# Work to be completed:
Reproduce word for word the line holding "You are a GUI" and all lines after it in the data, through the end, leaving out pictures.

(Saved entries)
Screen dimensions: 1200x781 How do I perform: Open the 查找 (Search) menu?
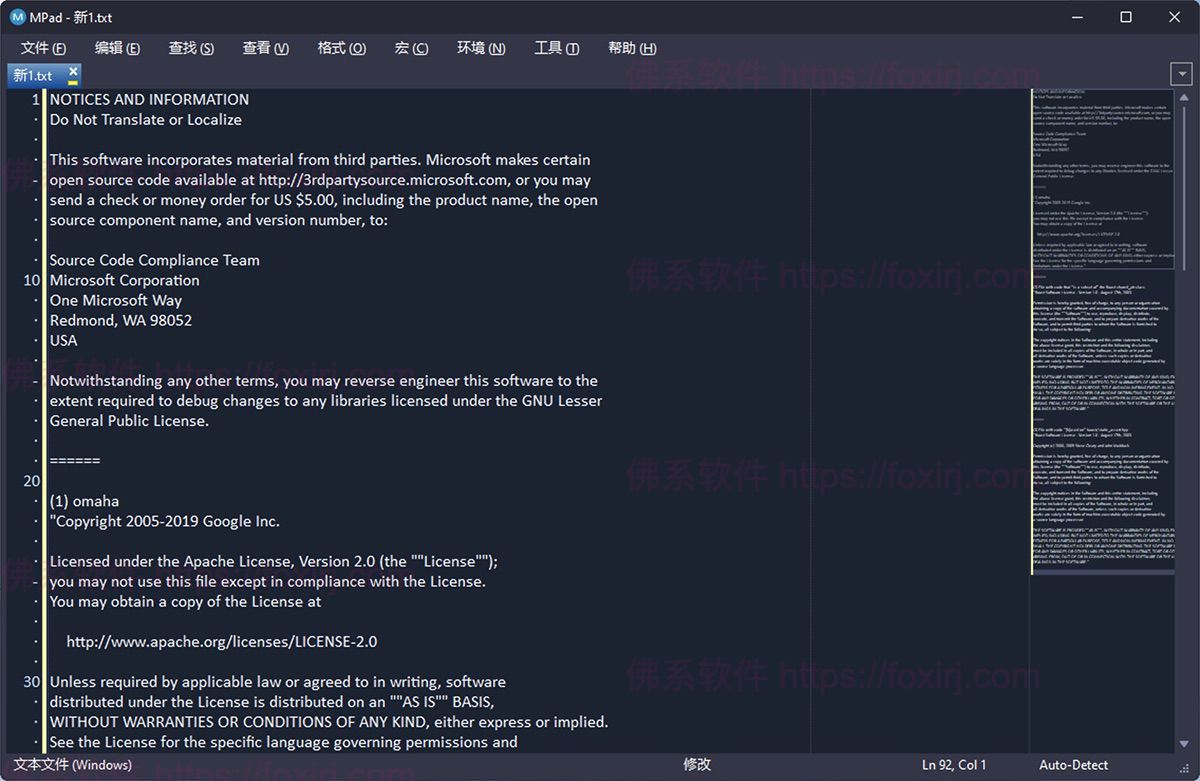191,47
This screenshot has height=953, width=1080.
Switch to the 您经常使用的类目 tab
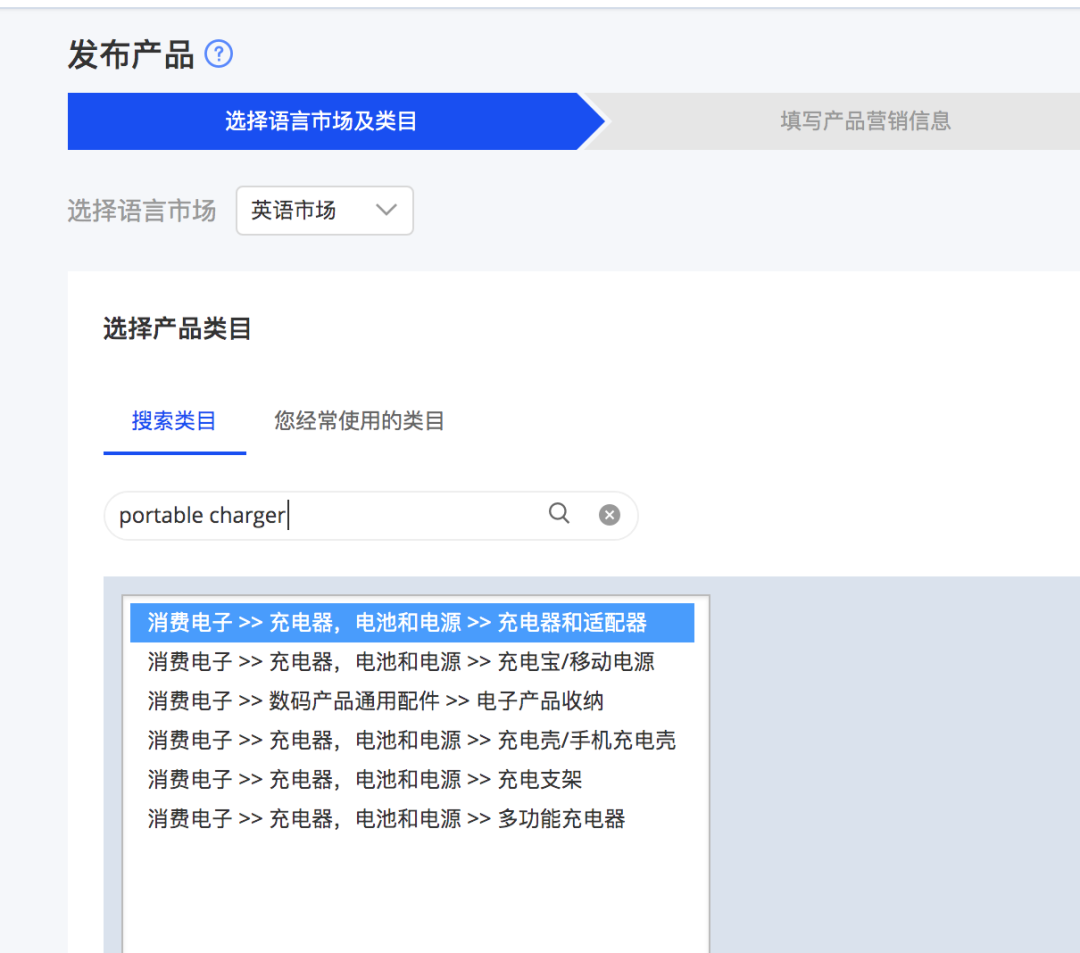pos(358,421)
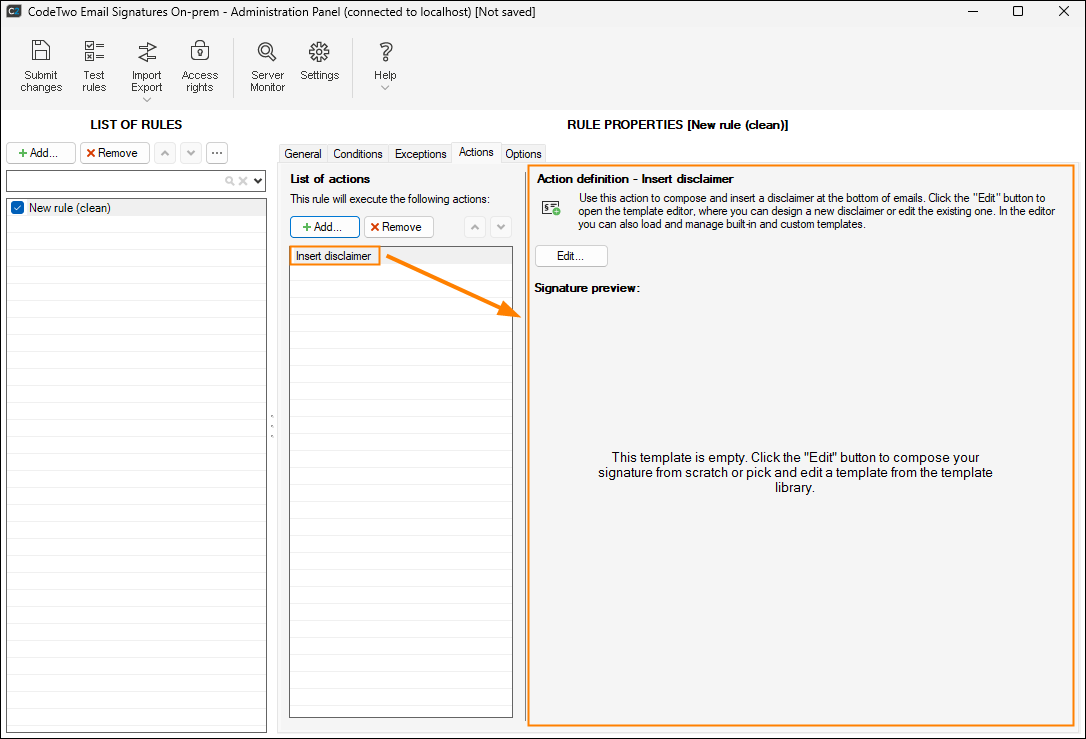The image size is (1086, 739).
Task: Open the rules list more options menu
Action: (216, 152)
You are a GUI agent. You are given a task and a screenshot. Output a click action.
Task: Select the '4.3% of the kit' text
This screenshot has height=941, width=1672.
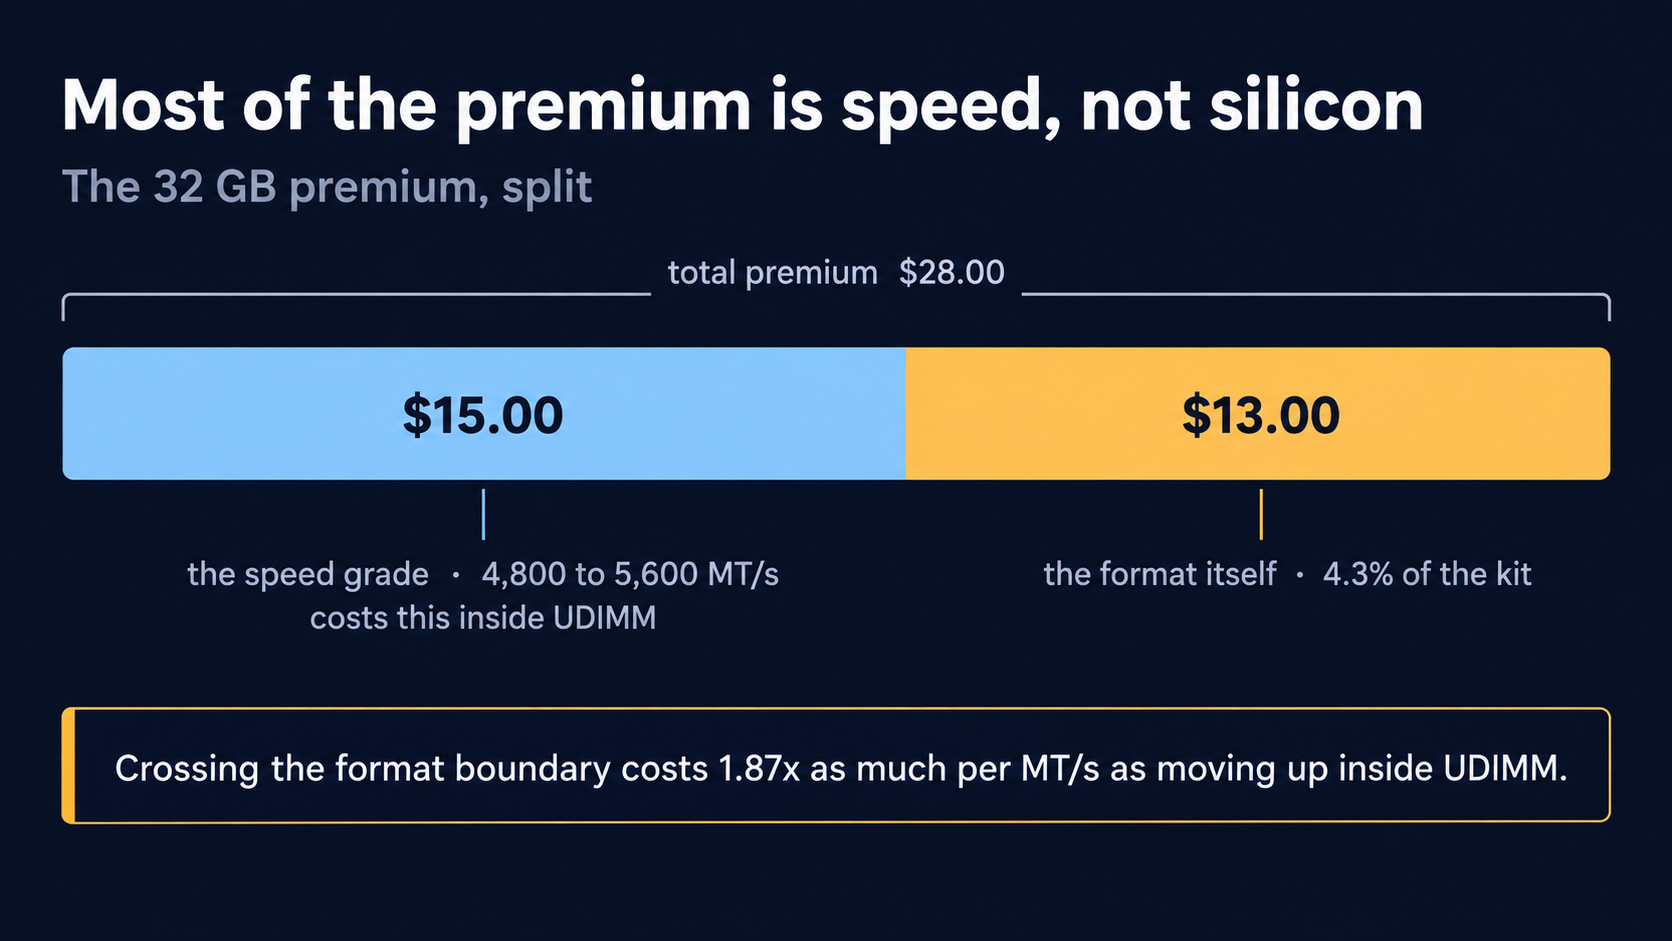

# Answer to this task:
You are a GUI agent. You are given a task and a screenshot. Output a click action.
Task: Select the '4.3% of the kit' text
This screenshot has height=941, width=1672.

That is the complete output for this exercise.